Today’s CB2 is an open letter to Facebook’s Public Policy Communications Manager, Andrew Noyes as headlines such as ABC’s “Facebook to Issue Amber Alerts to Help in Locating Missing Kids” are being shared across the web.
As a government and public safety technologist having devoted a lot of time and attention to mass notifications and Amber Alerts, today’s articles announcing that Facebook is issuing Amber Alerts jumped right out at me. I think it’s great that all 50 states have their own Amber Alert pages that people can like, and in turn see updates in their News Feed. I realize the task doesn’t happen overnight, and applaud this milestone.
Facebook should be excited about this, as should parents everywhere. Just last week a 1 year old was in the back seat of a stolen car 4 blocks from my office, and I used Facebook to immediately put friends on the lookout – even before an Amber Alert was issued.
But I challenge your statement: “We try to be as innovative in safety as we are in any other aspect of our business.” Across law enforcement as a whole, yes, these Facebook pages are innovative, but for Facebook engineers… I hope your team takes this much further.
The pages are a nice start, but the real work is in helping to spread Amber Alerts intelligently among users without the traditional process of locating and Liking their state’s Facebook page – which I predict will yield a single digit % of their total population at best, gauging by the closest comparison of state emergency management alert Facebook pages. Yes the network effect of those small number of people sharing Amber Alerts with their friends does spread word to a larger audience, but each hop takes time and relies on strong influencers to spread rapidly (as I explain in an earlier post “CB2: Social Alerting With Influence“).

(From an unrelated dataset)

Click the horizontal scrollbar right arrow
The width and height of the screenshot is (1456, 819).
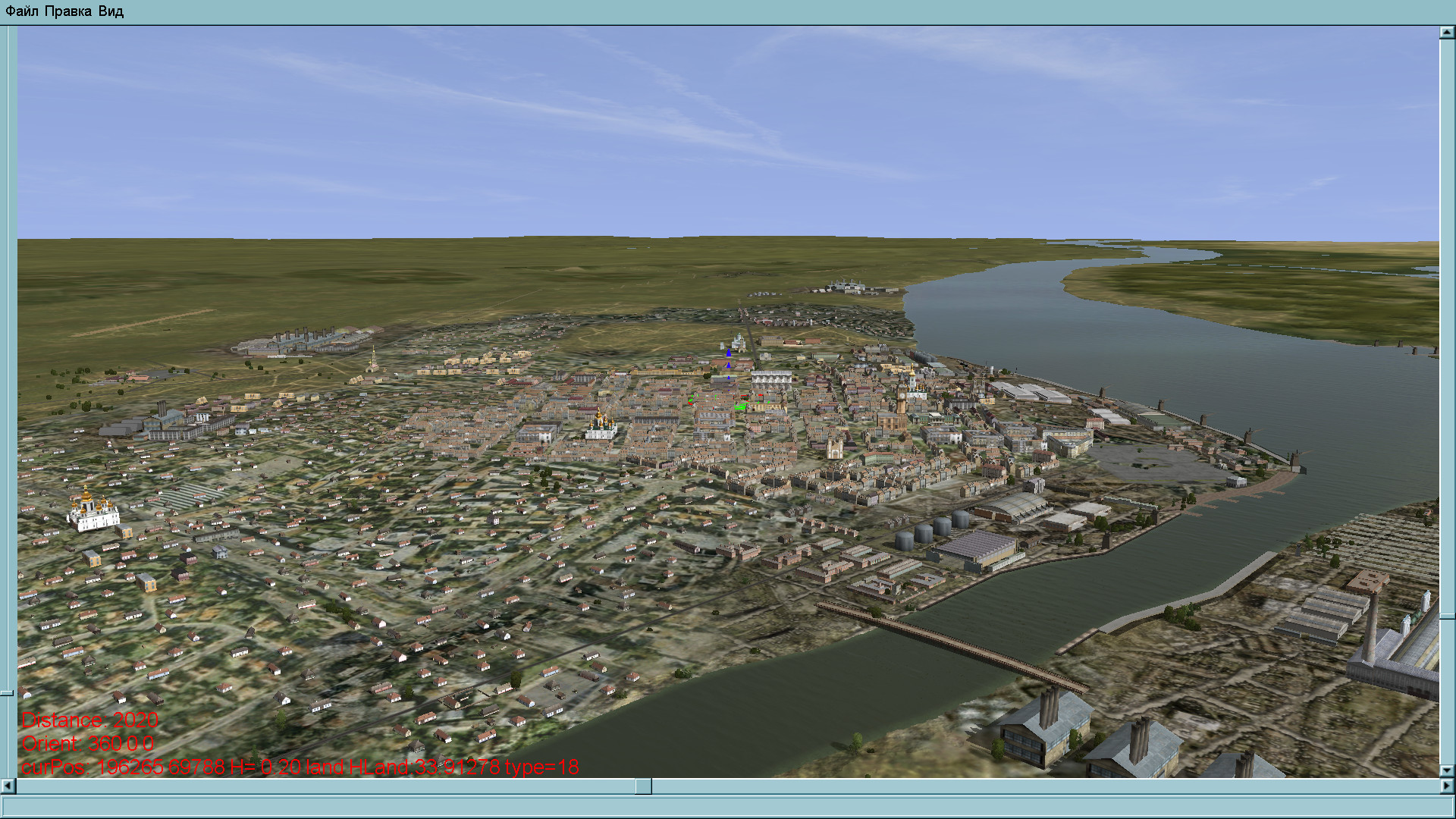pos(1447,786)
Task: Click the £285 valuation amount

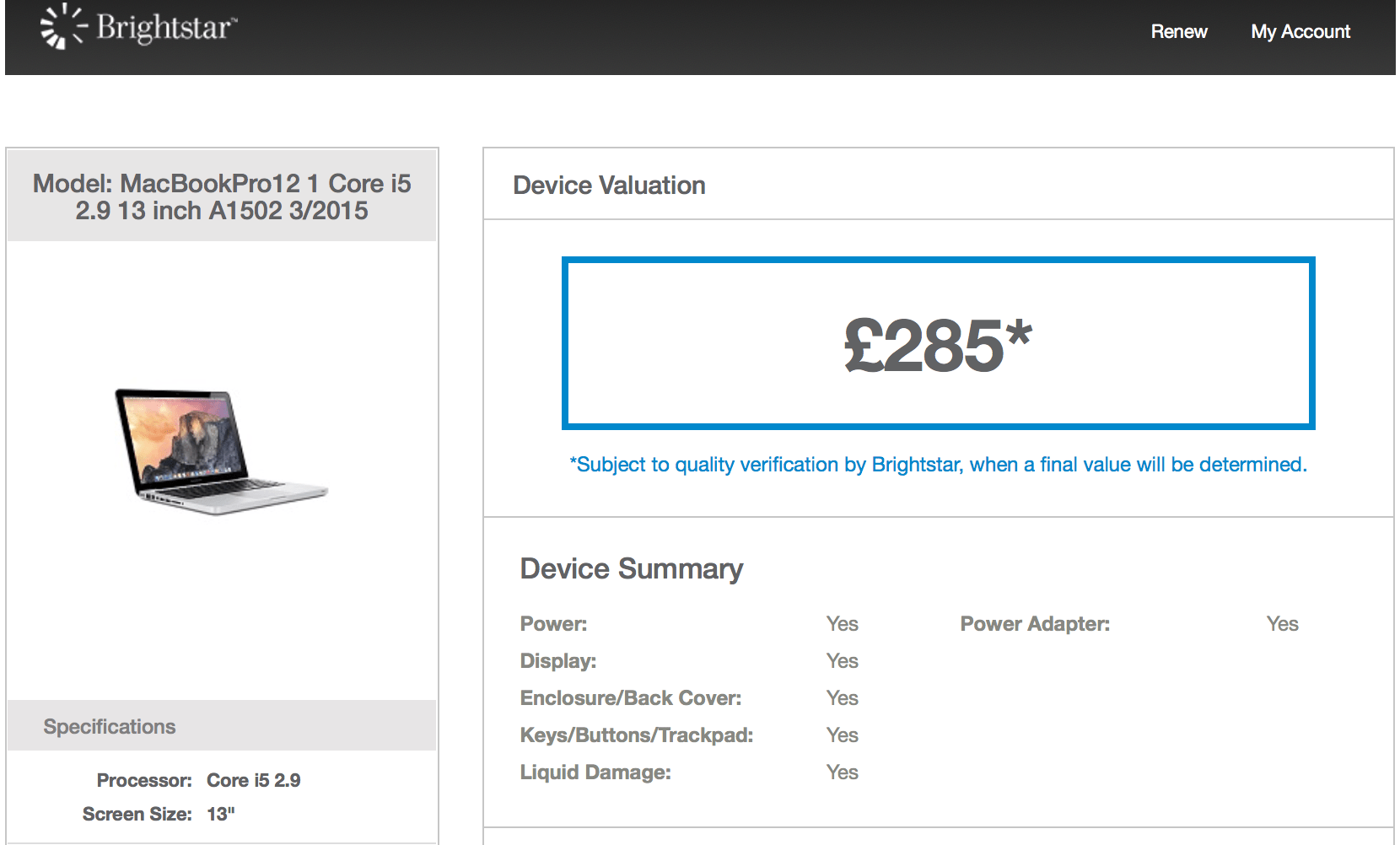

It wouldn’t be fair to critique without offering up suggestions on how I would do it, so here are four ideas to get rolling. I hope they inspire creative thought among your team and I invite you all to join our social network GovLoop here in return – the largest social network of awesome Government leaders.
Idea 1: Leverage existing ad space – Since Facebook ads can be targeted by location, include something similar to what’s pictured here in your rotation. This still requires Liking, but brings Amber Alerts to the user’s attention to get those numbers up.
Idea 2: Email and mobile notifications – They can be disabled by default as not to overload users, but it would be helpful to have a section like the one pictured below on Facebook’s Notification Settings page. Amber Alerts are already distributed over SMS and Email to subscribers. Checking these boxes should opt in the Facebook user immediately, based on the Current Location in their profile. Additionally, Push Notifications could be sent to smart phones for those users concerned about text messaging rates.
Idea 3: Feature active alerts – We’re used to seeing important messages from Facebook above our News Feed from time to time. So how about something like this? Clicking Share would post it to your own wall, while giving users the option not to view these again in the future.
Idea 4: Get hyper-local – While there’s an Amber Alert Facebook page now for each state, alerts can be issued for a much smaller radius – since I don’t care about an alert in Miami when I’m 4 hours away in St. Pete. Since it’s impractical to create hundreds more pages, perhaps you can develop a private application for use by the National Center for Missing and Exploited Children that enables them to enter a location an effective radius, enabling you to target the ideas above more accurately at Facebook users. Location-based emergency push notifications is where the future is.
Thanks for your time Andrew and I welcome you to respond in the comments section below!